A system is only as robust as its least reliable component. In particular, any process that requires human intervention will be a bottleneck for any automated processes that depends on it, no matter how much hardware you throw at the task.
Also, cutting corners today is a sure recipe for headaches tomorrow. As tempting as it may be to piggyback a departmental database onto an underutilized Web server or let an open workstation double as networked storage, resist. Today's minor project could easily become tomorrow's mission-critical resource, leaving you with the unenviable task of separating the conjoined twins.

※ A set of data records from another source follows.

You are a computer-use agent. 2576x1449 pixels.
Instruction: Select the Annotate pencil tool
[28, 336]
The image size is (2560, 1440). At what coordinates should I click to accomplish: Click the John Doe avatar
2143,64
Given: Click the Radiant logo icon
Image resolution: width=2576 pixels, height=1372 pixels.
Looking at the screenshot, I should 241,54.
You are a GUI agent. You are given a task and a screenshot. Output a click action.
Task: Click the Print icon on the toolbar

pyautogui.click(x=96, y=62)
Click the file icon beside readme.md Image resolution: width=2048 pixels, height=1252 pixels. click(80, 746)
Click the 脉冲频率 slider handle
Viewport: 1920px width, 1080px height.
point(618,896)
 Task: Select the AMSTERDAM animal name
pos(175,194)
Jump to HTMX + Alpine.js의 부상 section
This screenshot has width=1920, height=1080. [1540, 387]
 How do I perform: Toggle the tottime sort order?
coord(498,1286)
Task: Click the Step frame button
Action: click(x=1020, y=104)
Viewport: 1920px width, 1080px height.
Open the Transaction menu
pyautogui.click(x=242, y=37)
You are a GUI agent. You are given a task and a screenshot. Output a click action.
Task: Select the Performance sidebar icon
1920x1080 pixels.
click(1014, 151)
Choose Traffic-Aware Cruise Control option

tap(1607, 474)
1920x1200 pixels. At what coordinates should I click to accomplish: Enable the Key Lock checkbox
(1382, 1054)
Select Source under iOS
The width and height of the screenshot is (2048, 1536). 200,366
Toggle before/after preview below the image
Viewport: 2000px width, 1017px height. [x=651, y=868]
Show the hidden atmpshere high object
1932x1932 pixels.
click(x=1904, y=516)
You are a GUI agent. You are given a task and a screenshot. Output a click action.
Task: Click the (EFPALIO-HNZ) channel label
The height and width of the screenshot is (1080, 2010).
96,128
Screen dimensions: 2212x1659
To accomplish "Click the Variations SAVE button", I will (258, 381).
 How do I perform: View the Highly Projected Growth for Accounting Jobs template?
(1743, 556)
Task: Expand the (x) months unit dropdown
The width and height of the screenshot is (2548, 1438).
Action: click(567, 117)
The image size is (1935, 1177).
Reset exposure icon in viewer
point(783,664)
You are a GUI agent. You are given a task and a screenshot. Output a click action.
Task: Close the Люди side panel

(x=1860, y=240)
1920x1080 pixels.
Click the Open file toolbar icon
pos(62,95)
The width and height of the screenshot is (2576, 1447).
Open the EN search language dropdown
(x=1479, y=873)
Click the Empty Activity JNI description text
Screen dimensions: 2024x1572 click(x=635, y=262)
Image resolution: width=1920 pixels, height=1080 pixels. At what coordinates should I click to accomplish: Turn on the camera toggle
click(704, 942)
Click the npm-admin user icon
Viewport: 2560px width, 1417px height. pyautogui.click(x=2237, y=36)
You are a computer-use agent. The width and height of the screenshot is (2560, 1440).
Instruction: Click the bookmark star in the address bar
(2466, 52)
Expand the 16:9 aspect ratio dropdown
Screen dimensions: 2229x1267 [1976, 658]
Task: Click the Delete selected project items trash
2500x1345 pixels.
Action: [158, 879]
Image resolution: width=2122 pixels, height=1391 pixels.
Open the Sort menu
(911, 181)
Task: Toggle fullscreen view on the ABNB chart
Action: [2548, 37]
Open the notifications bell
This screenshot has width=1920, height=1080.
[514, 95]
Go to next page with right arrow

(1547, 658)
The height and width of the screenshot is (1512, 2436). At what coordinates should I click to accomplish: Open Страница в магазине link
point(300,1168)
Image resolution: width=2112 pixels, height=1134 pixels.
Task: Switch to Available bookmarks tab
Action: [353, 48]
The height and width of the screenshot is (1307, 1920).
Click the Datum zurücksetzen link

14. Mismanaging your SaaS strategy
Salesforce.com proved that SaaS (software as a service) has real legs in enterprise computing. When compared to traditional desktop software, the on-demand model offers customers a low barrier to entry and virtually no maintenance costs. Little wonder, then, that a growing number of software vendors have begun offering hosted products in numerous software categories. If you haven't at least considered SaaS options, you're doing your business a disservice.
Too much SaaS, on the other hand, can become problematic. Hosted services don't interoperate as well as desktop software, and the level of customization offered by SaaS vendors varies. Remember, SaaS is just a business model -- it isn't really a bargain if the software itself is immature.
15. Not profiling your code
Relative performance is a perennial debate among programmers. Does code written for one language or platform run as well as equivalent code written for another?
Here, software development dovetails with carpentry, as it's often the poor craftsman who blames his tools. For every application that suffers due to an underlying flaw in the language, countless others are rife with poorly designed algorithms, inefficient storage calls, and other programmer-created speed bumps.
Locating these trouble spots is the goal of code profiling, and that's what makes it so essential. Until you've identified the slowest portions of your code, any attempt to optimize it will ultimately be fruitless. Because who knows? Maybe the problem isn't your fault after all.
16. Logging in as root
One of the oldest rookie mistakes is still alive and well in 2008. Techs who habitually log in to the administrator or "root" account for minor tasks risk wiping out valuable data or even entire systems by accident, and yet the habit persists.
Fortunately, modern operating systems -- including Mac OS X, Ubuntu, and Windows Vista -- have taken steps to curb this practice, by shipping with the highest-level privileges disabled by default. Instead of running as root all the time, techs must enter the administrative password on each occasion they need to perform a major systems maintenance task. It may be a hassle, but it's just good practice. It's high time that every IT worker took the hint.